### Given exercise
Reproduce the lines verbatim, beginning with the line that contains "This screenshot has height=1141, width=1999." and continuing through the line that contains "click(x=313, y=181)". Leave the pictures out.

### Available records
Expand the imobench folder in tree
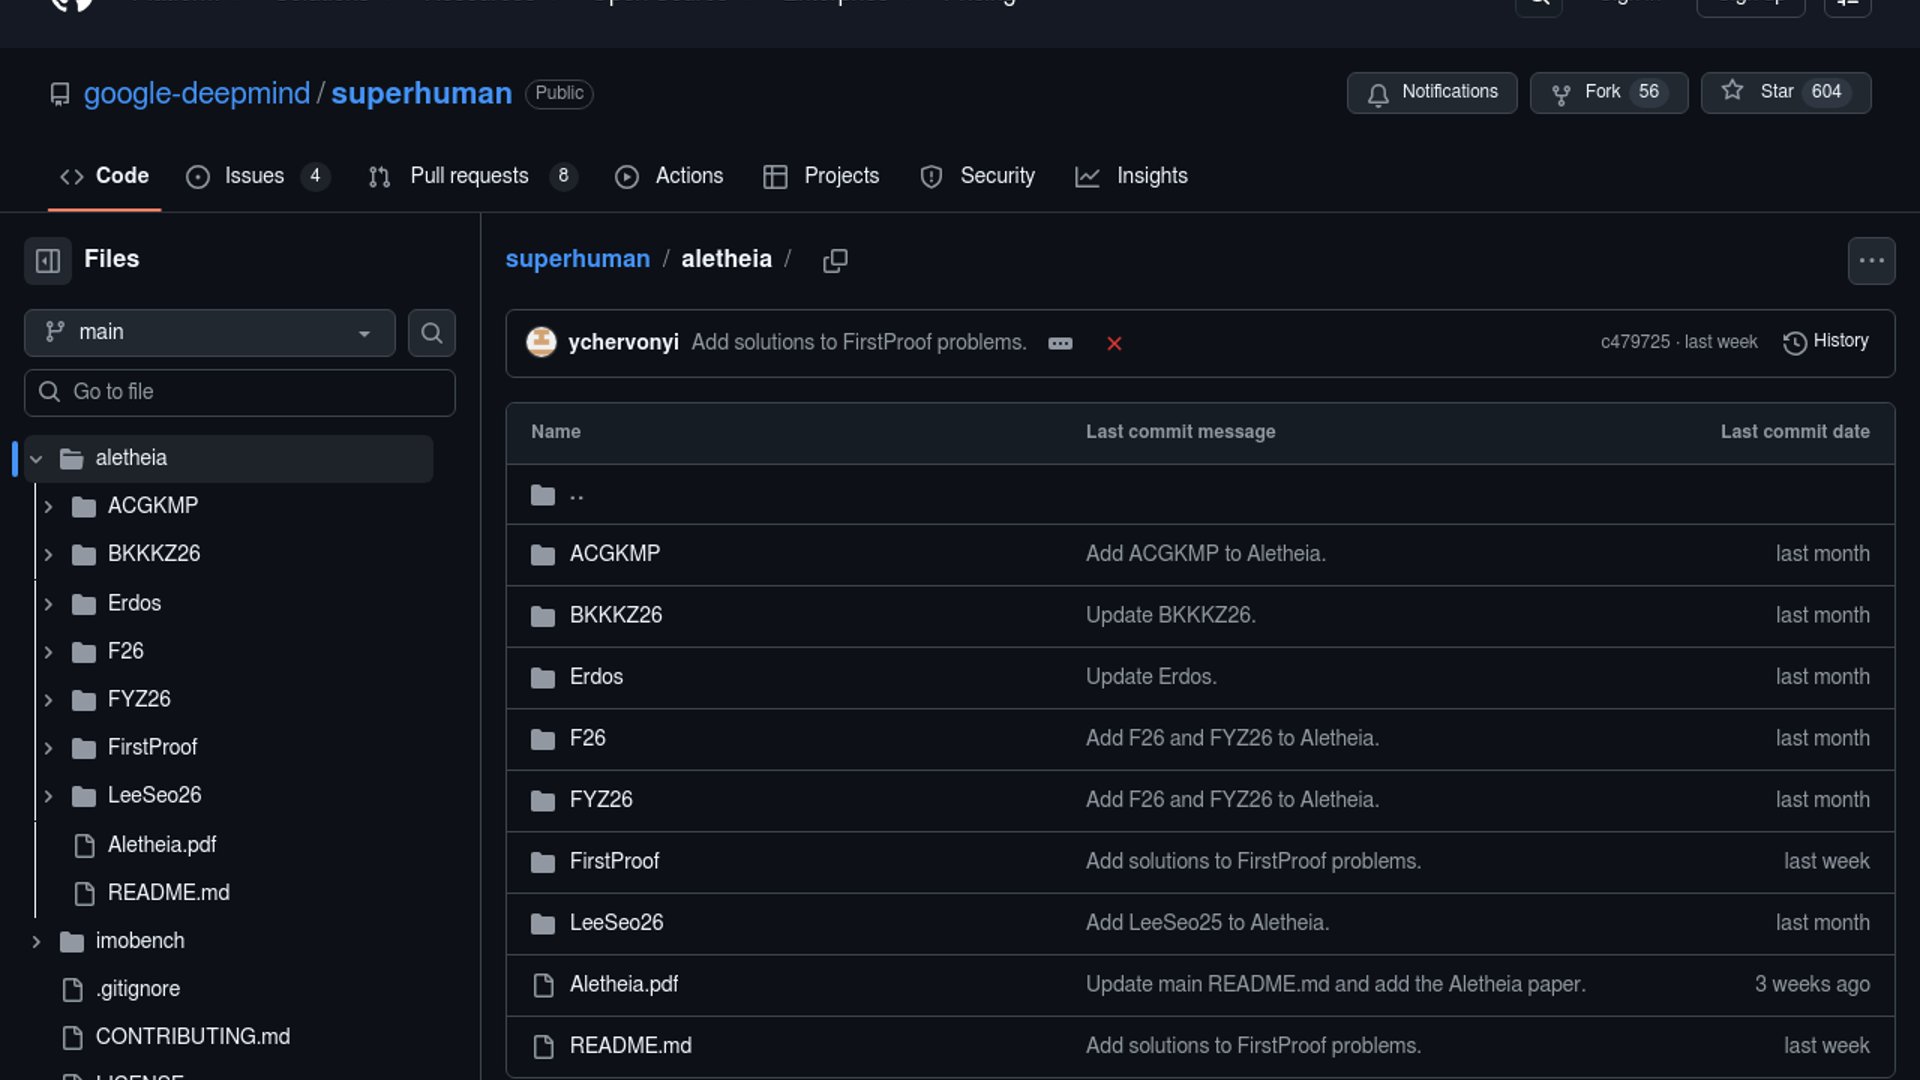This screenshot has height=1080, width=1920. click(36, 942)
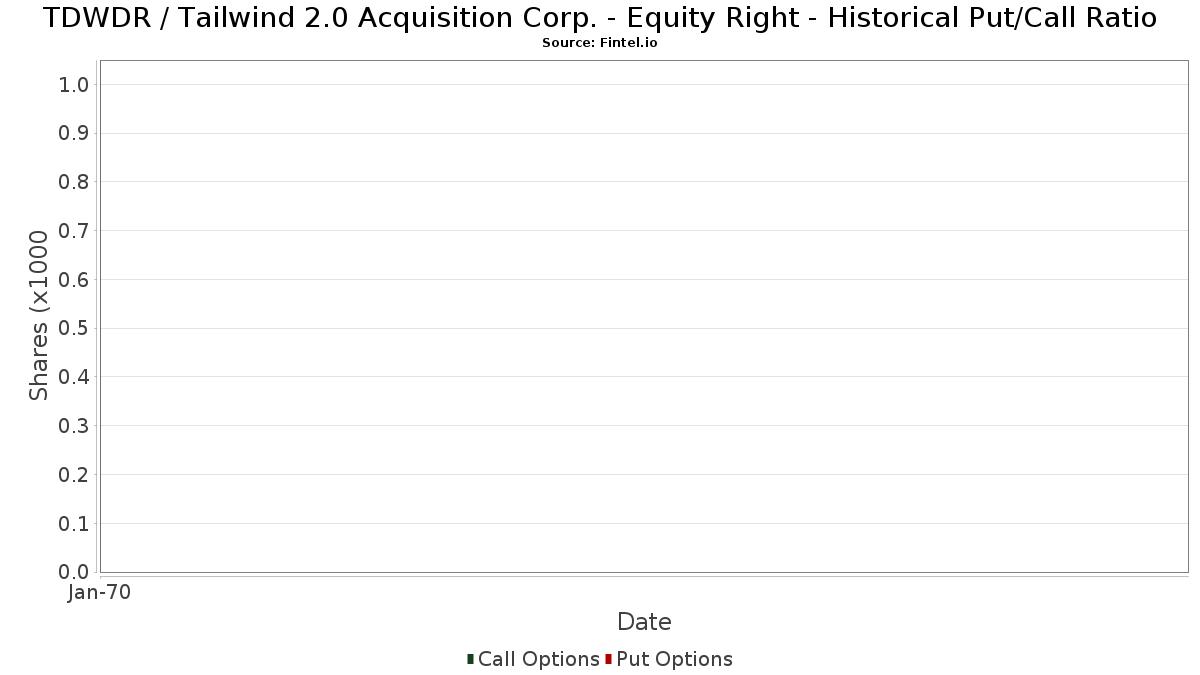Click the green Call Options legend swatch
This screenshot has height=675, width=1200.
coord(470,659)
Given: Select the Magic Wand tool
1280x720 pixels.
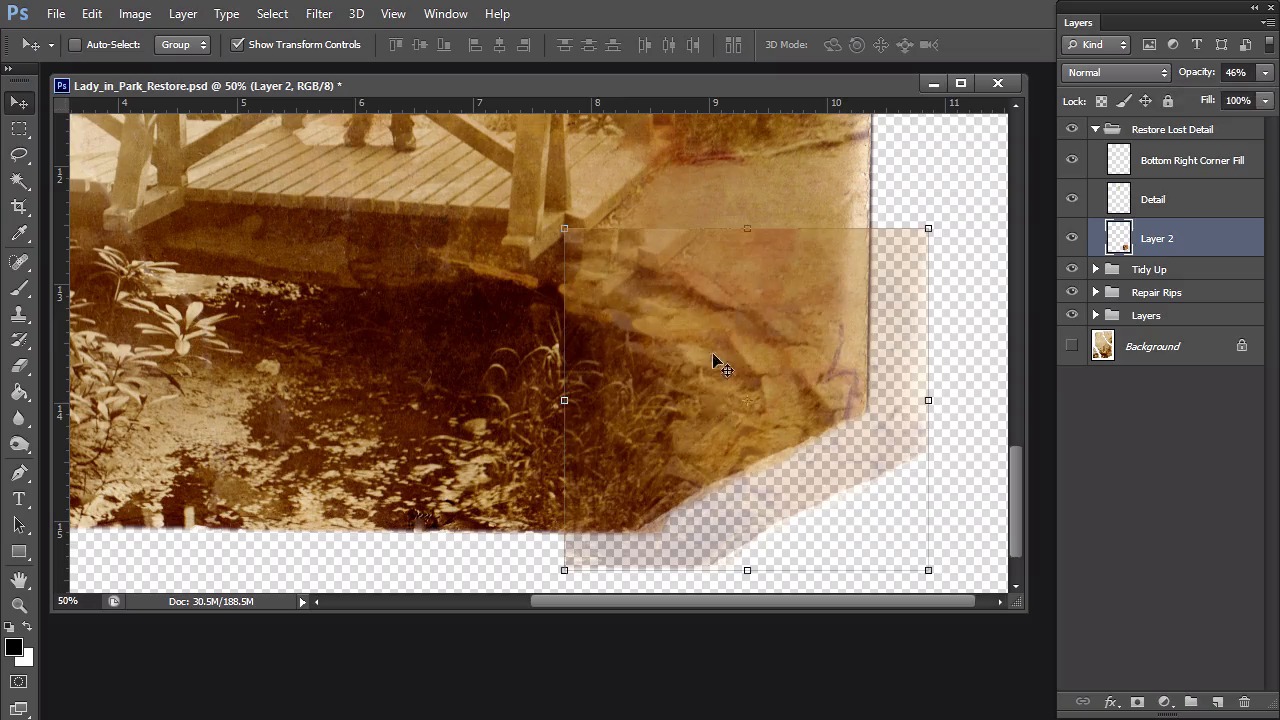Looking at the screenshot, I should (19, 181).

==

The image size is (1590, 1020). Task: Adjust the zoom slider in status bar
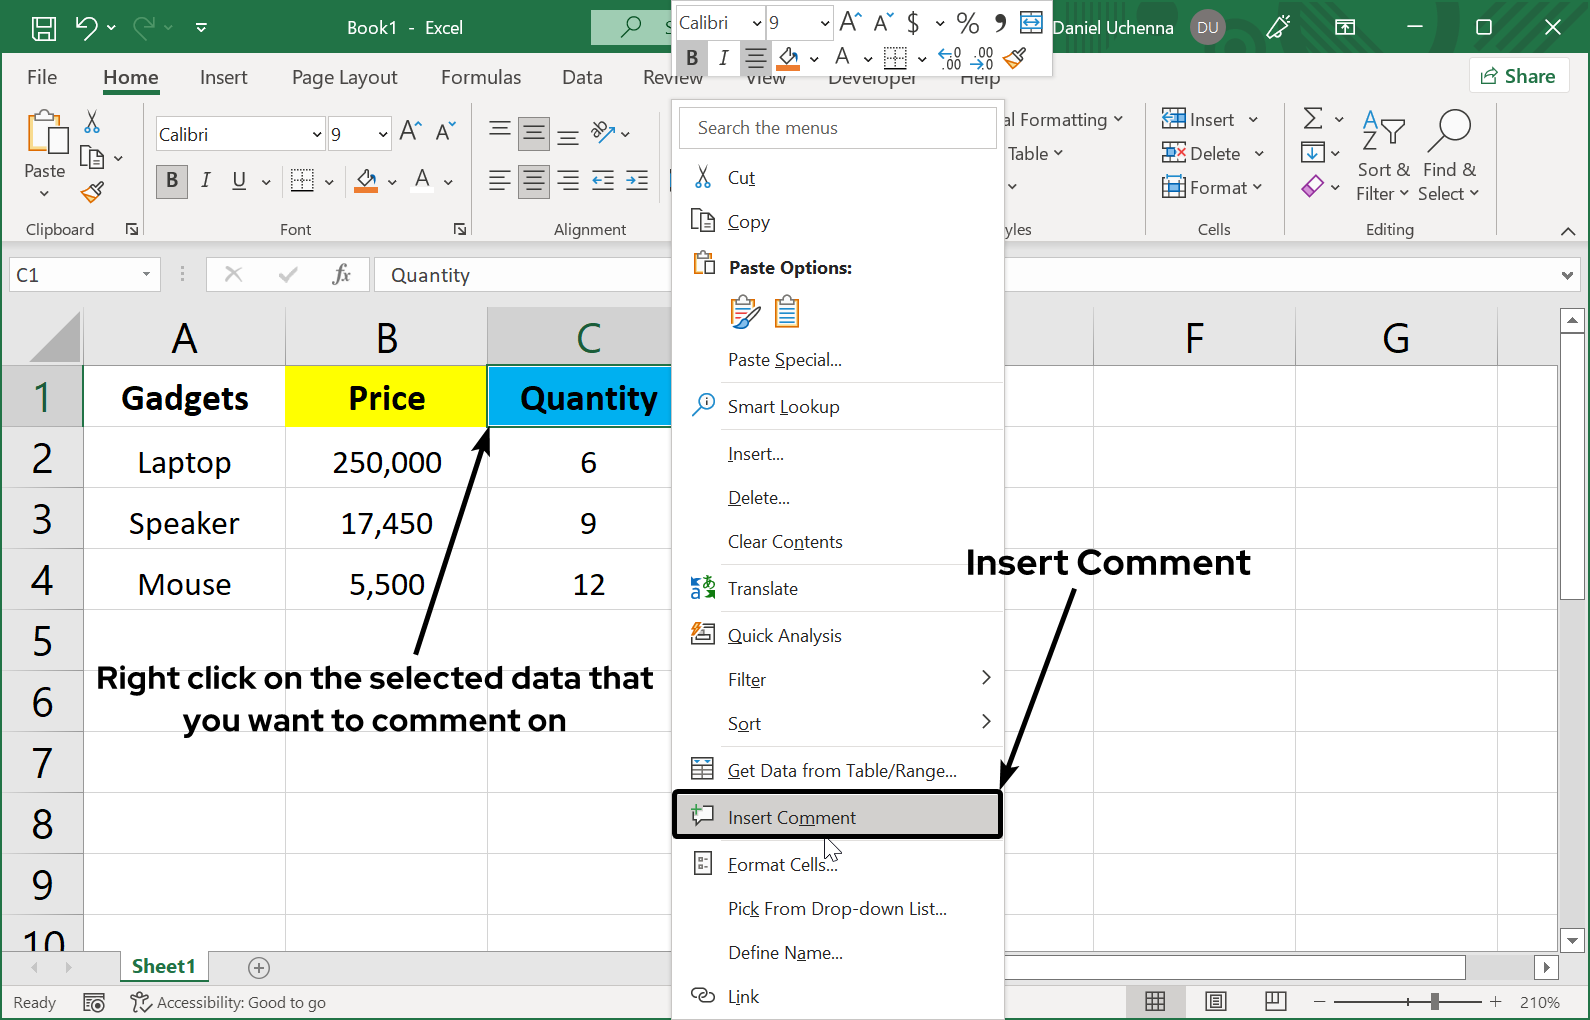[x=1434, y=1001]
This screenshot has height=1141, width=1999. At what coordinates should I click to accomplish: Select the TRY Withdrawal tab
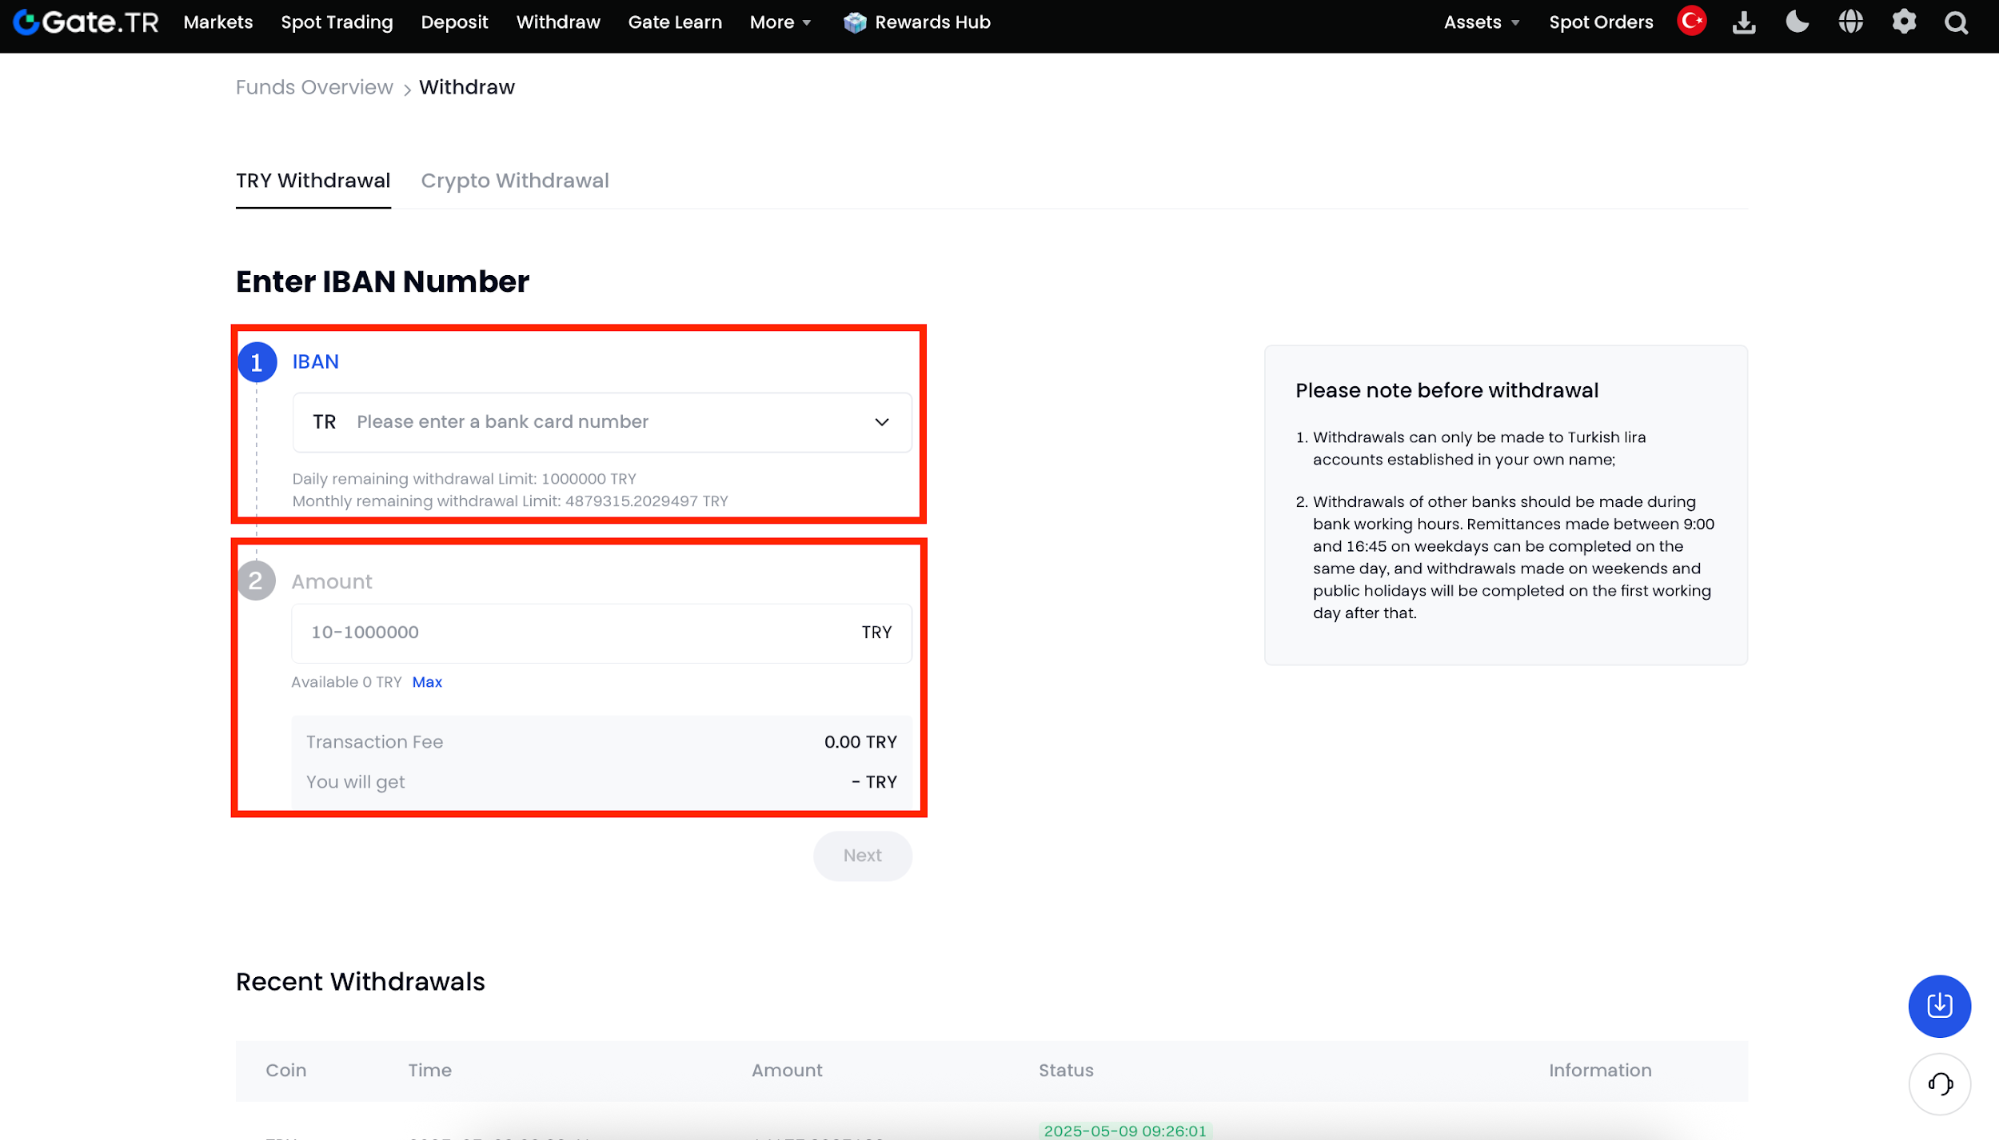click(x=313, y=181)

### Response to this exercise
This screenshot has height=1141, width=1999. At what coordinates should I click to accomplish: Select the TRY Withdrawal tab
click(x=313, y=181)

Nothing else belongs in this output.